Inundación


Sin título, de Liliana Porter

Salgo a tomar un poco de aire. En estos días estoy tan sumergida que me siento un buzo, con traje y todo. A veces me lo saco para caminar por la calle, a fin de que otras personas no sospechen la anormalidad. Otras, solo me saco la escafandra, pero las patas de rana siguen haciendo ruidos raros cuando camino por las calles desiertas de Buenos Aires en cuarentena.

Tomo unas bocanadas de aire y vuelvo a sumergirme. Una piel se rasgó y apareció un mundo, una multitud de seres expresándose, reclamando, sollozando, palpitando. Mi perplejidad ante esta visión repentina no tiene tiempo para manifestarse: tendría que haber puesto manos a la obra ayer, pero no lo hice y hoy me toca resolver un par de problemas extra.

Como ayer no me ocupé de cerrar la canilla, hoy me levanté con el agua hasta los tobillos. You have to focus, le dice Morpheus a Trinity en Matrix, antes de que ella se mande a dar unas cuantas vueltas por el aire esquivando disparos. Yo me digo lo mismo mirando la inundación. Entonces voy y cierro la canilla, primero lo primero. Después me pongo a buscar trapos, palanganas, caloventores, a fin de restituir la parca dignidad de mi piso de madera inundado. No va a quedar como antes, eso es un hecho.
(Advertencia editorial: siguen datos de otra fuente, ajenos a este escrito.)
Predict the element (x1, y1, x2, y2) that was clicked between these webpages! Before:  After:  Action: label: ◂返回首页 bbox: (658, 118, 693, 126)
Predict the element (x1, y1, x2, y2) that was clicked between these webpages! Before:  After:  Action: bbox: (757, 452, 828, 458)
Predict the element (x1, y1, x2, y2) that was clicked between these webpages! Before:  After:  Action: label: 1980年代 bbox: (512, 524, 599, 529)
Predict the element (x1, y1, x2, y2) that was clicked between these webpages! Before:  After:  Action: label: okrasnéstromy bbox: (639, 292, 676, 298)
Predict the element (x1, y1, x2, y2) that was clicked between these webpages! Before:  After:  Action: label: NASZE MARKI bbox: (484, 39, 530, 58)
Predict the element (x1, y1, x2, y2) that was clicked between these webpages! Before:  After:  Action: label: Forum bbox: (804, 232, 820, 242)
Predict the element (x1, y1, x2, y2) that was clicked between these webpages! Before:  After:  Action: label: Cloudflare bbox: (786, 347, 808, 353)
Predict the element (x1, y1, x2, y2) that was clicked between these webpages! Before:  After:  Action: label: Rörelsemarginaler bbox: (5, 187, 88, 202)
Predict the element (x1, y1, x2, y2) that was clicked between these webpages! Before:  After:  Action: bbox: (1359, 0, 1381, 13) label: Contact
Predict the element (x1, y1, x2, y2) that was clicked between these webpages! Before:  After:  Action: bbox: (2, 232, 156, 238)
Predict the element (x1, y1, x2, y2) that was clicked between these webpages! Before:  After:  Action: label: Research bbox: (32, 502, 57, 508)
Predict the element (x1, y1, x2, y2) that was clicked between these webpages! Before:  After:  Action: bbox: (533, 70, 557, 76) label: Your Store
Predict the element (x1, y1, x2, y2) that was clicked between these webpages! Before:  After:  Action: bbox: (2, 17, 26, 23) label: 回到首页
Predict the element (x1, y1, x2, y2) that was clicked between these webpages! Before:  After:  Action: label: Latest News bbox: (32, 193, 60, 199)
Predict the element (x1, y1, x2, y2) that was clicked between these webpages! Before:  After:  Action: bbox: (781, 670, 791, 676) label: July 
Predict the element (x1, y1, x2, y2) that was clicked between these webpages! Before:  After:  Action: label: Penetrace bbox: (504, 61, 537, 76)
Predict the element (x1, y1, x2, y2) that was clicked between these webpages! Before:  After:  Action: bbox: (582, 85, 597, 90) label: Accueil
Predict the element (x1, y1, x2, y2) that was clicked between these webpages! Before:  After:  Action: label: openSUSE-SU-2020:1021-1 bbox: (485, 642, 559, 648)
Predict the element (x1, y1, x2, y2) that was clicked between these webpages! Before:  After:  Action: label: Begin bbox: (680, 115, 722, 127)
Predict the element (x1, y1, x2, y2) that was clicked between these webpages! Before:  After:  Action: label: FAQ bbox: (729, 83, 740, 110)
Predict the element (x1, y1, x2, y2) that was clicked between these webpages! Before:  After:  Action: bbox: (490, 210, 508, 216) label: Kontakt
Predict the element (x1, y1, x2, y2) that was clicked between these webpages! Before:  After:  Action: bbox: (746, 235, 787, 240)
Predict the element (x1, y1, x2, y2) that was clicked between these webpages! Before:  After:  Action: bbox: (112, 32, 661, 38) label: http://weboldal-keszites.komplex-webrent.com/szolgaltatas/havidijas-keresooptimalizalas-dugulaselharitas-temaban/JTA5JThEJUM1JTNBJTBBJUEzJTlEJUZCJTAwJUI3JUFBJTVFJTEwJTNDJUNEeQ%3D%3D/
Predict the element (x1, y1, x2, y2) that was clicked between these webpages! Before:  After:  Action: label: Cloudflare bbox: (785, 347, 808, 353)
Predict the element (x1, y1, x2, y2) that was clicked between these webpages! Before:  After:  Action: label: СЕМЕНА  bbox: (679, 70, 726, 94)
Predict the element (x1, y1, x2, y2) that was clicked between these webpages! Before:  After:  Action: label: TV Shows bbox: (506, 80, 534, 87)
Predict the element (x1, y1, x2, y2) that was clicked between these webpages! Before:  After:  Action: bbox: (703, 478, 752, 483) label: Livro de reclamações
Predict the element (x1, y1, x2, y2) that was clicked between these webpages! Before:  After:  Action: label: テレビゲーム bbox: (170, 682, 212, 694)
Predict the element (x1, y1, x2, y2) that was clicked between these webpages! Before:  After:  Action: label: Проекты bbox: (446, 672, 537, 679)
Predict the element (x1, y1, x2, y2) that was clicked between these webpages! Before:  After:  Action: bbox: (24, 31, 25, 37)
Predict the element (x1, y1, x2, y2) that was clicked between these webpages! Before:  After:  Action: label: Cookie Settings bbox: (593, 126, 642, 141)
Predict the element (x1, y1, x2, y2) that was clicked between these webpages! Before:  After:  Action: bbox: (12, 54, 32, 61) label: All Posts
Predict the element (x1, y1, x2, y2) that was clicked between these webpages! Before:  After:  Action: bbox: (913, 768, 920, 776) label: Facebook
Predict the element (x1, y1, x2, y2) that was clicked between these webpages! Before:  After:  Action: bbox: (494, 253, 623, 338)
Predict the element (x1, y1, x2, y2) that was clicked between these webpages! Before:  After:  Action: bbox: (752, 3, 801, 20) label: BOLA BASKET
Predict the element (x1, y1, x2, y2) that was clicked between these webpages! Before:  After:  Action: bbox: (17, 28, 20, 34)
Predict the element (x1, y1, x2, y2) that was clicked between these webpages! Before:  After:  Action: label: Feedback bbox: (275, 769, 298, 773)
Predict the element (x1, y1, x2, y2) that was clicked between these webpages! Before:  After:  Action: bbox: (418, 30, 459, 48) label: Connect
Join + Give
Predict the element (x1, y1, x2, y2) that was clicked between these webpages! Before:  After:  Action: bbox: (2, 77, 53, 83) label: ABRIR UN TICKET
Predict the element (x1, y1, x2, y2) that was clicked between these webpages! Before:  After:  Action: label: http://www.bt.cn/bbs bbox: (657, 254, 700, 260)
Mientras me aplico con dedicación a estas tareas, intentando hacer malabares con las demás faenas cotidianas, alguien que no está acá conmigo secando el piso me llama por teléfono y me pregunta cuánto falta para que todo quede mejor que antes. Yo escucho, le abro de par en par la invitación a sumarse a la actividad con su energía, trapos y caloventores, y me pregunto qué habría respondido Trinity en mi lugar.